12. The battery cell according to claim 10, characterized in that, In the direction from the first clamping member to the pole body, the thickness of the second section remains equal, and the thickness of the second portion remains equal.

13. The battery cell according to claim 10, characterized in that, The first section and the second section have grooves formed on the side facing the first clamping member, and the first clamping member is disposed in the grooves.

14. The battery cell according to claim 13, characterized in that, The first clamping member includes a horizontal arm, a vertical arm, and a clamping arm. The horizontal arm connects to the first part, and the vertical arm connects the horizontal arm and the clamping arm. The clamping arm is parallel to the first wall, and the clamping arm and the second part clamp the electrode body through the insulating sealing structure. The horizontal arm is disposed in the groove and has a first outer side away from the electrode assembly. The first section has a second outer side away from the electrode assembly, and the second outer side and the first outer side are coplanar.

15. The battery cell according to claim 12, characterized in that, The second clamping member includes a third portion connected to the side of the second portion away from the electrode assembly.

16. The battery cell according to claim 15, characterized in that, The third part is located at the end of the second part away from the first part, and is set at an angle to the second part.

17. The battery cell according to claim 16, characterized in that, The third part is perpendicular to the second section.

18. The battery cell according to any one of claims 1, 2, 5 to 8, 10 to 17, characterized in that, The insulating sealing structure includes a sealing element and a first insulating element.
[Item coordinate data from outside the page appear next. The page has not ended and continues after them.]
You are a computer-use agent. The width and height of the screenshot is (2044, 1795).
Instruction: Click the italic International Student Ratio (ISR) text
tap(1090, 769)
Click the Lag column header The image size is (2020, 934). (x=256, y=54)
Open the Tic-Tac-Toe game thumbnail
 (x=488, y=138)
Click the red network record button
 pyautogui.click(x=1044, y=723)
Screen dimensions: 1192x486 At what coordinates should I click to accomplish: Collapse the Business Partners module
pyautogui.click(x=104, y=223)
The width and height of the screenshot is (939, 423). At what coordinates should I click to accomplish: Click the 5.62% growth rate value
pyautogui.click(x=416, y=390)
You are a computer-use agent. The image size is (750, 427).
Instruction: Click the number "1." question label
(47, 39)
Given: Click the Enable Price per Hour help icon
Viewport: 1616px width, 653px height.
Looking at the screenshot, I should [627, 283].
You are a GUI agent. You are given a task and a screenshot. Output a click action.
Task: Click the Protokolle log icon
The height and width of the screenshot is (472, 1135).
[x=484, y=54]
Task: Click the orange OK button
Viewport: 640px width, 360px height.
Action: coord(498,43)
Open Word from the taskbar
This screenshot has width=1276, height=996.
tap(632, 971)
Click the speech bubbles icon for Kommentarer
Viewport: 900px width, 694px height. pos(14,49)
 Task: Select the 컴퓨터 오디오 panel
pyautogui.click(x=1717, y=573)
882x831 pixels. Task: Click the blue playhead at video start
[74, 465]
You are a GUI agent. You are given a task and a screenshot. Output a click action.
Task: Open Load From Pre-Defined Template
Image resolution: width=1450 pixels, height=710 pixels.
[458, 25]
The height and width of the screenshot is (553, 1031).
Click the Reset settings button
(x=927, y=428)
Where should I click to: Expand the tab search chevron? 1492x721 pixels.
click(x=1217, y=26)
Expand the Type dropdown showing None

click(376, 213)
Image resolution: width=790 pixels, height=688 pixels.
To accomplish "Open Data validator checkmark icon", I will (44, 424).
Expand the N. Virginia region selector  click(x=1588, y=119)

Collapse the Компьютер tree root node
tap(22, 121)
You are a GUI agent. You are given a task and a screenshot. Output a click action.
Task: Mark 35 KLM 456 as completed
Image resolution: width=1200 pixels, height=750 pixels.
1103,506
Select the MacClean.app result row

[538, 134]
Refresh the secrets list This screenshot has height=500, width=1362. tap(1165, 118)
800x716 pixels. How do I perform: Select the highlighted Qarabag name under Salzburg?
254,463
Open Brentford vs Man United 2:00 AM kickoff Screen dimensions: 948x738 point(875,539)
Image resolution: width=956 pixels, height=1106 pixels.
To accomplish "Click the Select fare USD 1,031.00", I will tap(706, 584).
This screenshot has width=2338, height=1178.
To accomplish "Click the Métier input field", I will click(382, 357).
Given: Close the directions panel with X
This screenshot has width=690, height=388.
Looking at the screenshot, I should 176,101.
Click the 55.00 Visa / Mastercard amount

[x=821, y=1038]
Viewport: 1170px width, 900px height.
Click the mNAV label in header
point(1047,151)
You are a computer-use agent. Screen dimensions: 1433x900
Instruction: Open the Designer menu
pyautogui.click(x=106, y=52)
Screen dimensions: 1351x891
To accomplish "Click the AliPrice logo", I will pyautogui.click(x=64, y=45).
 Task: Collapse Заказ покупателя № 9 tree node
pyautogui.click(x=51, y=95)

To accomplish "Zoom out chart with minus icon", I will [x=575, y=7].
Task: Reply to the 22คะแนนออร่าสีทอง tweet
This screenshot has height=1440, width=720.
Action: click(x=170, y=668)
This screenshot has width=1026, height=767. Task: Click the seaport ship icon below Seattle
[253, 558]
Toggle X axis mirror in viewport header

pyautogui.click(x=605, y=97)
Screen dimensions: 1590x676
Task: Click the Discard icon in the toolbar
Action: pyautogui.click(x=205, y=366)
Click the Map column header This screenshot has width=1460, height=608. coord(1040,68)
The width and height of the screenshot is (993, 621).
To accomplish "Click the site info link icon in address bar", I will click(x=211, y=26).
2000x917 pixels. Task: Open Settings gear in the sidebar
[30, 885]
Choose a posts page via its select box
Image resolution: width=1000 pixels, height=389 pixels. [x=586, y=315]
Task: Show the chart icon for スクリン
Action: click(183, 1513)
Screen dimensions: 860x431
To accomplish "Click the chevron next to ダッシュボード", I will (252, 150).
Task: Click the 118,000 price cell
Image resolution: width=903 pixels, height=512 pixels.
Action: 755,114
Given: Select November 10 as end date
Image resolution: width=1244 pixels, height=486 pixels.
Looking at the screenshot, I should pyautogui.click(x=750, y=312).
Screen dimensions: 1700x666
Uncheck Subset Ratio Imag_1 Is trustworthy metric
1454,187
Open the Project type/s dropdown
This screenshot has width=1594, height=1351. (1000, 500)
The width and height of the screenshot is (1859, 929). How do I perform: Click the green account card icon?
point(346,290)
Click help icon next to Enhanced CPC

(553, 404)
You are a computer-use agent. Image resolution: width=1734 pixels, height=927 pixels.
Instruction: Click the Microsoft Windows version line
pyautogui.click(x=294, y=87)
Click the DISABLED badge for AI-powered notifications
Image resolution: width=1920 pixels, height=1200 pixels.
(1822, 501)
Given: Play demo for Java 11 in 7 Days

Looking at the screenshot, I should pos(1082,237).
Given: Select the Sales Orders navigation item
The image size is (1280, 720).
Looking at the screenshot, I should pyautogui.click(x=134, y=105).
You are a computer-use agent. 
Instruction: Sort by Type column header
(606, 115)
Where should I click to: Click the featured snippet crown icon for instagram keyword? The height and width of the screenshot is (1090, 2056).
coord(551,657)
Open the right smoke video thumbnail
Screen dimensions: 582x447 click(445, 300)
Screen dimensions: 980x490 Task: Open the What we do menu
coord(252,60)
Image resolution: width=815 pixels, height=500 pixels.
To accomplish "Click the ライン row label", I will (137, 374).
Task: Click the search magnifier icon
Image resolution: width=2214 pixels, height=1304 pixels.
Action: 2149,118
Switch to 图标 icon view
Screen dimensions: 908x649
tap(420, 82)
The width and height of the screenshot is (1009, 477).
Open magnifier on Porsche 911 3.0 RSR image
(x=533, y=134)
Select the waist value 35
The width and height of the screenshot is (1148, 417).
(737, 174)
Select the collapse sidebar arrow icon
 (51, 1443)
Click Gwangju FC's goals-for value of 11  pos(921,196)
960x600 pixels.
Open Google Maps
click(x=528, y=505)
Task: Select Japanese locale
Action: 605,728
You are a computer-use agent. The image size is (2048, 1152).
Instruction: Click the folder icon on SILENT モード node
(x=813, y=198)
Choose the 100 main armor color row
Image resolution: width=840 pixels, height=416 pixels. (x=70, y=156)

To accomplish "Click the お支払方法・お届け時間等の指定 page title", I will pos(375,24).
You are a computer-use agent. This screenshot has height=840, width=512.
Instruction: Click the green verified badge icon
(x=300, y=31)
The sealing element is disposed between the pole body and the second clamping element, and the first insulating element is disposed between the pole body and the first clamping element.

19. The battery cell according to claim 18, characterized in that, The insulating sealing structure includes a second insulating element, which is disposed on the outer side of the first clamping member away from the pole body and connected to the first insulating element.

20. The battery cell according to claim 19, characterized in that, The first insulating component and the second insulating component are integrally formed.

21. The battery cell according to claim 18, characterized in that, The insulating sealing structure includes a third insulating element, which is disposed on the side of the second clamping member near the electrode assembly and abuts against the sealing member.

22. The battery cell according to claim 21, characterized in that, The battery cell includes an insulating component, which is located on the inner side of the first wall and abuts against or connects to the third insulating component.

23. The battery cell according to any one of claims 1, 2, 5 to 8, 10 to 17, characterized in that, The housing assembly includes an outer shell and a cover plate, one end of the outer shell having an opening, the cover plate covering the opening, and the first wall being disposed on the outer shell or the cover plate.

24. The battery cell according to any one of claims 1, 2, 5 to 8, 10 to 17, characterized in that, The first wall is bent to form a protruding structure, which is arranged around the mounting hole.

25. The battery cell according to any one of claims 1, 2, 5 to 8, 10 to 17, characterized in that, The first clamping member and the second clamping member are insulated and sealed to the mounting hole. The second clamping member is bent to form a protruding structure, which is arranged around the mounting hole.

26. A battery device, characterized in that, Includes the battery cell as described in any one of claims 1 to 25.

27. An electrical appliance, characterized in that, Includes the battery cell as described in claim 26, or the battery cell as described in any one of claims 1 to 25.